Restate word for word the lines of the material below, from the line with "Task: Expand the" to the line with "Task: Open the Leaflet attribution link", both lines included, and no others.

### Data excerpts:

++++++++++++++++++++

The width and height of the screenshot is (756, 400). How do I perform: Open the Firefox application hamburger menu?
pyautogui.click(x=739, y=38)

++++++++++++++++++++

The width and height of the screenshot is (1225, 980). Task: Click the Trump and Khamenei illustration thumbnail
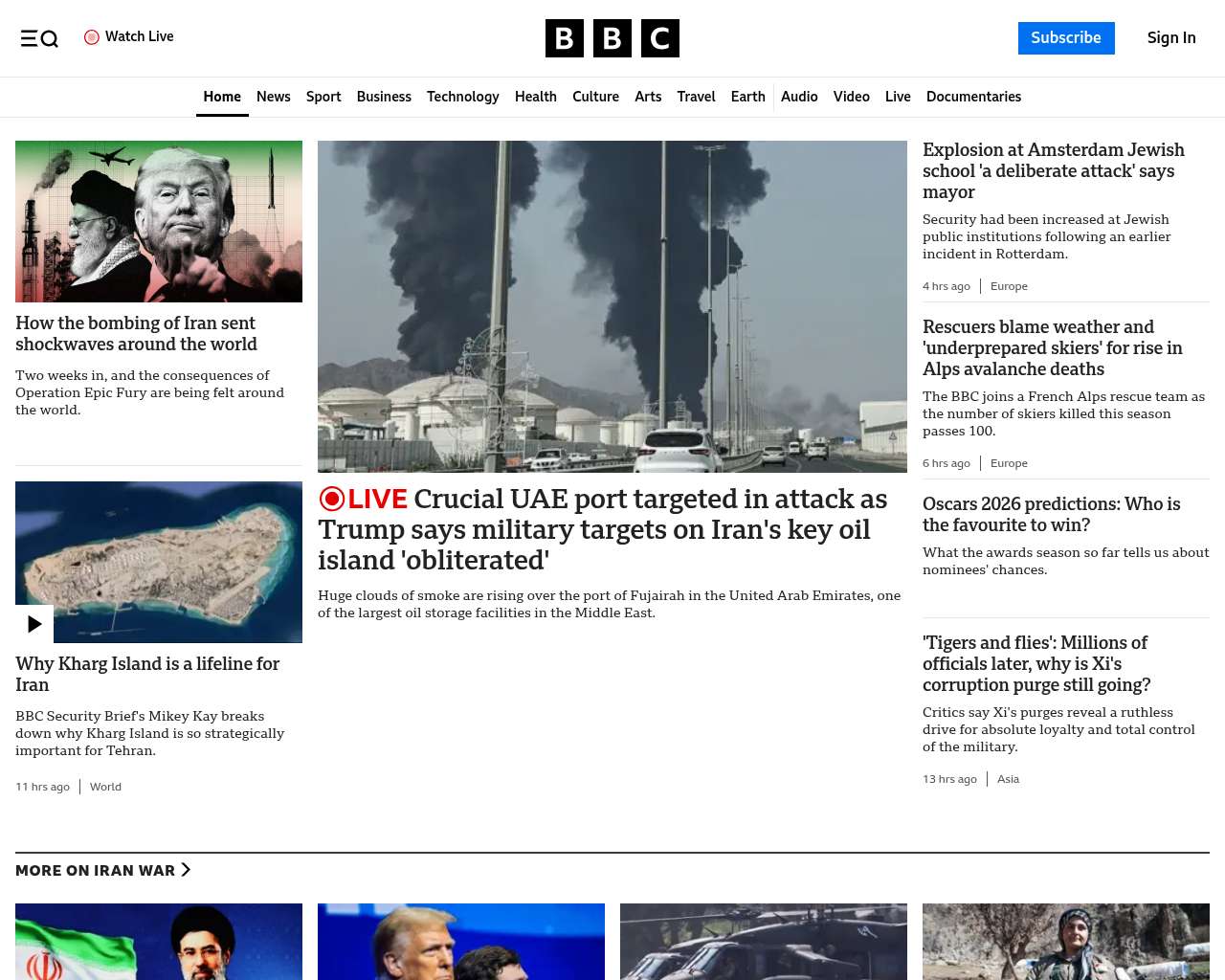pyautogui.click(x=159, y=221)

++++++++++++++++++++

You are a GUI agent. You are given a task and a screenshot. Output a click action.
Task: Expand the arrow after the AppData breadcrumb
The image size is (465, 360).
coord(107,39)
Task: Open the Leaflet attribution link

++++++++++++++++++++

### Result of the task:
Task: Expand the arrow after the AppData breadcrumb
The image size is (465, 360).
coord(107,39)
Task: Open the Leaflet attribution link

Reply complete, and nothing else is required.